- _QUOTED PASSAGE_
......

MyGrid

Open Source Grid for distributed computing

MyGrid wants to be what MySQL became for proprietory databases: an open source alternative you can use in your applications and infrastructure, extend the code and add new features if you like. Like commercial grid products, MyGrid includes powerful Web frontend, which allows full management of the grid.

QUICKSTART

In order to install MyGrid, you need to install at least one Cluster, and one or more Engines. For the purpose of this QuickStart, everything can be installed on a single machine.

Start Cluster

Go to the command line version of the cluster in MyGrid/Cluster/bin and run

MyGrid.Cluster.Console.exe

You should see something like the following:

Start GUI

Go to MyGrid/GUI/bin and run

MyGrid.GUI.exe – gui will allow you to see what’s going on in the grid in a human understandable form, even though you can get a lot of information from messages generated by Engine/Cluster.

Click Connect to Grid button. The GUI client should connect to the grid and show a list of sample jobs already pending on the cluster.

Start Engine

Go to the command line version of the engine in MyGrid/Engine/bin and run

MyGrid.Engine.Console.exe

Immediately, our little grid network consisting now of 1 Engine, 1 Cluster and a GUI client will come to life!

The Engine should start picking jobs for processing. When the job is acquired by the engine you’ll see something like:

Submit a Job from GUI using Jobs Editor

Open Jobs Editor Tab, click [+] to expand
Click Feeder
In the edit box type MyGrid.Feeders.Xml
Hit [+], then Feeder_Job. Type my real job. Click [+]. Hit Job_Processor
Type MyGrid.JobProcessors.Shell in TYPE field. 20 and 100 in MaxCPU and MinRAM accordingly.
Navigate back by hitting back arrow in the right upper corner of the editor. Click [+], then Job_Context.
Hit Context_ContextElement. Add the following values
Click Preview Job Feed Button
You’ve just defined a job that you can submit to the Cluster for processing.

......

- _SOURCE DATA_
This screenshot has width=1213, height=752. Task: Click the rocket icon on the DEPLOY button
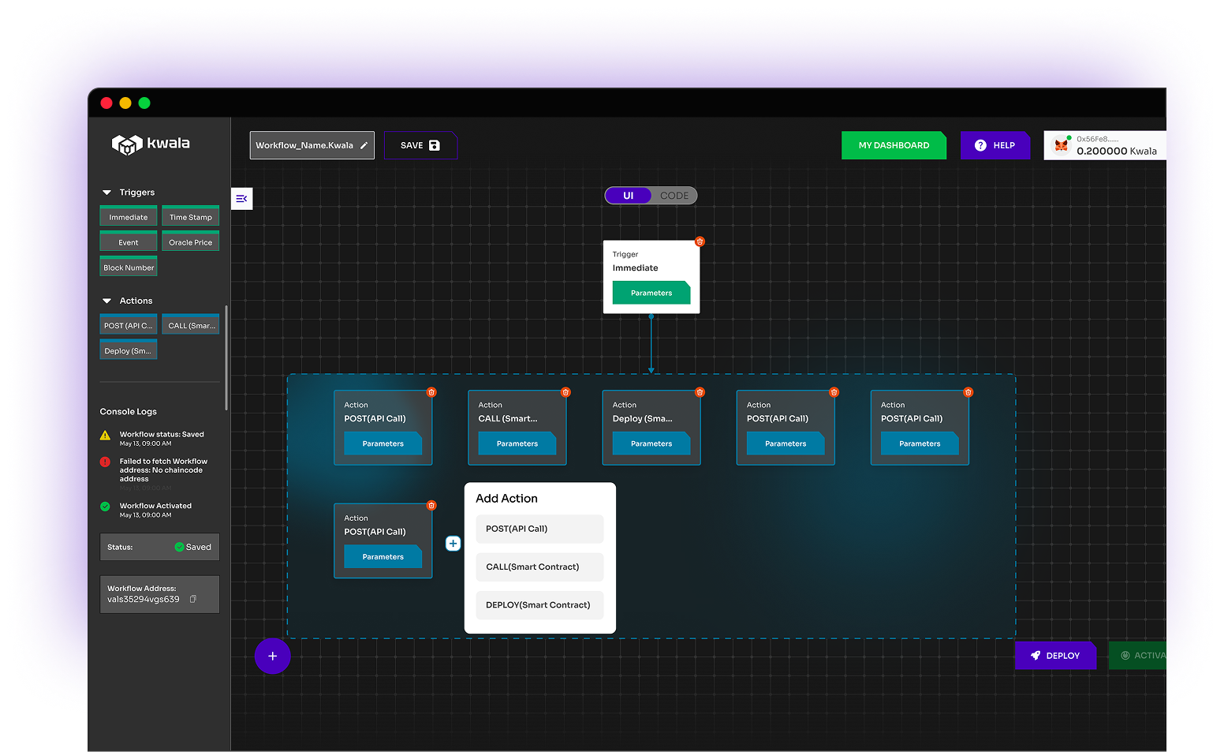point(1035,655)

......

- _PROBLEM 1_
How would the sentence "For the purpose of this QuickStart, everything can be installed on a single machine." from the MyGrid quickstart read in Spanish?
- _PROBLEM 2_
According to the MyGrid quickstart, what is the minimum you need to install in order to install MyGrid?
- _PROBLEM 3_
Output the part of the MyGrid quickstart that opens with the words containing "Submit a Job" and closes with "and MinRAM accordingly.".

- _COMPLETE ANSWER 1_
Para los fines de este QuickStart, todo se puede instalar en una sola máquina.

- _COMPLETE ANSWER 2_
At least one Cluster and one or more Engines.

- _COMPLETE ANSWER 3_
Submit a Job from GUI using Jobs Editor

Open Jobs Editor Tab, click [+] to expand
Click Feeder
In the edit box type MyGrid.Feeders.Xml
Hit [+], then Feeder_Job. Type my real job. Click [+]. Hit Job_Processor
Type MyGrid.JobProcessors.Shell in TYPE field. 20 and 100 in MaxCPU and MinRAM accordingly.